The result should be a json response, containing an echo of the request that was sent.
- Let's add the OAuth 2.0 plugin, with three available scopes:
curl -X POST \
--url http://127.0.0.1:8001/services/mock-service/plugins/ \
--data "name=oauth2" \
--data "config.scopes=email, phone, address" \
--data "config.mandatory_scope=true" \
--data "config.enable_authorization_code=true"

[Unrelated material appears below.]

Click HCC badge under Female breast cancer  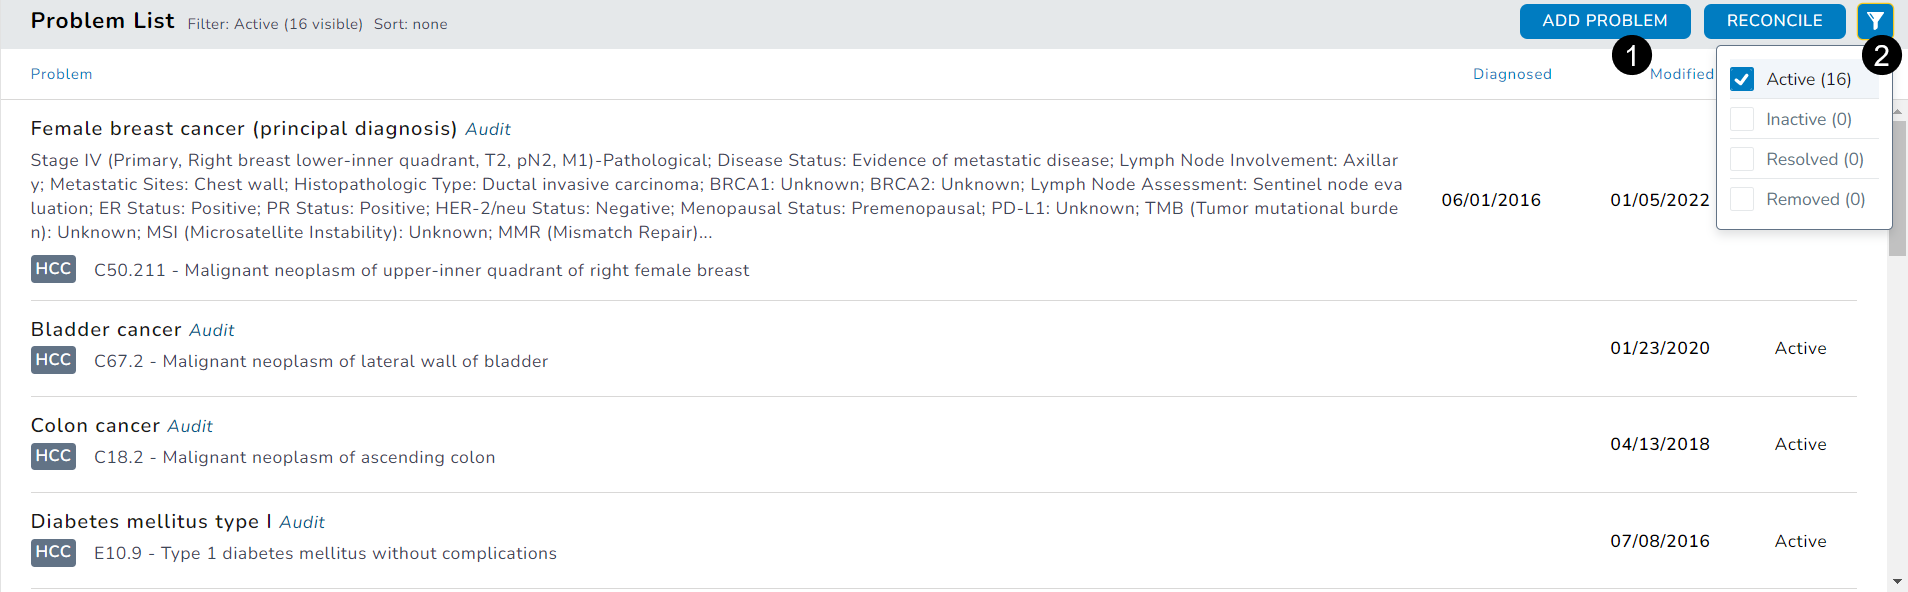point(53,269)
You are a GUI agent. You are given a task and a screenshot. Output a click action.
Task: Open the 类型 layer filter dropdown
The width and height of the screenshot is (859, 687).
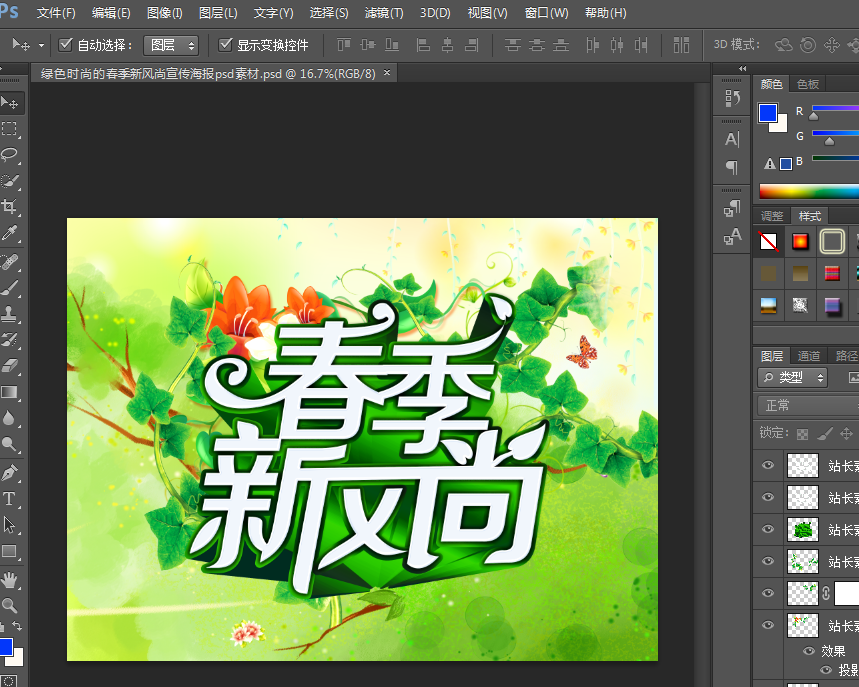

This will output a response including an auto-generated provision_key
that we need to use later:
{
"service_id": "2c0c8c84-cd7c-40b7-c0b8-41202e5ee50b",
"value": {
"scopes": [
"email",
"phone",
"address"
],
"mandatory_scope": true,
"provision_key": "2ef290c575cc46eec61947aa9f1e67d3",
"hide_credentials": false,
"enable_authorization_code": true,
"token_expiration": 7200
},
"created_at": 1435783325000,
"enabled": true,
"name": "oauth2",
"id": "656954bd-2130-428f-c25c-8ec47227dafa"
}
The provision_key
will be sent by the web application when communicating with Kong, to securely authenticate itself with Kong.
- Now try the new API again, to see it is now protected:
curl -X GET \
--url "http://127.0.0.1:8000/mock" \
--header "Host: mockbin.org"
This results in an error now (generated by Kong), since the proper credentials for access are missing.
- Let's create a Kong consumer (called
thefosk
):
curl -X POST \
--url "http://127.0.0.1:8001/consumers/" \
--data "username=thefosk"
- And the first OAuth 2.0 client application called
Hello World App
:
curl -X POST \
--url "http://127.0.0.1:8001/consumers/thefosk/oauth2/" \
--data "name=Hello World App" \
--data "redirect_uris[]=http://konghq.com/"
That outputs the following response, including the client_id
and client_secret
that we will use later:
{
"consumer_id": "a0977612-bd8c-4c6f-ccea-24743112847f",
"client_id": "318f98be1453427bc2937fceab9811bd",
"id": "7ce2f90c-3ec5-4d93-cd62-3d42eb6f9b64",
"name": "Hello World App",
"created_at": 1435783376000,
"redirect_uri": "http://konghq.com/",
"client_secret": "efbc9e1f2bcc4968c988ef5b839dd5a4"
}
Running the web application
Now that Kong has all the data configured, we can start our application using the provision_key
that has been returned when we added the plugin.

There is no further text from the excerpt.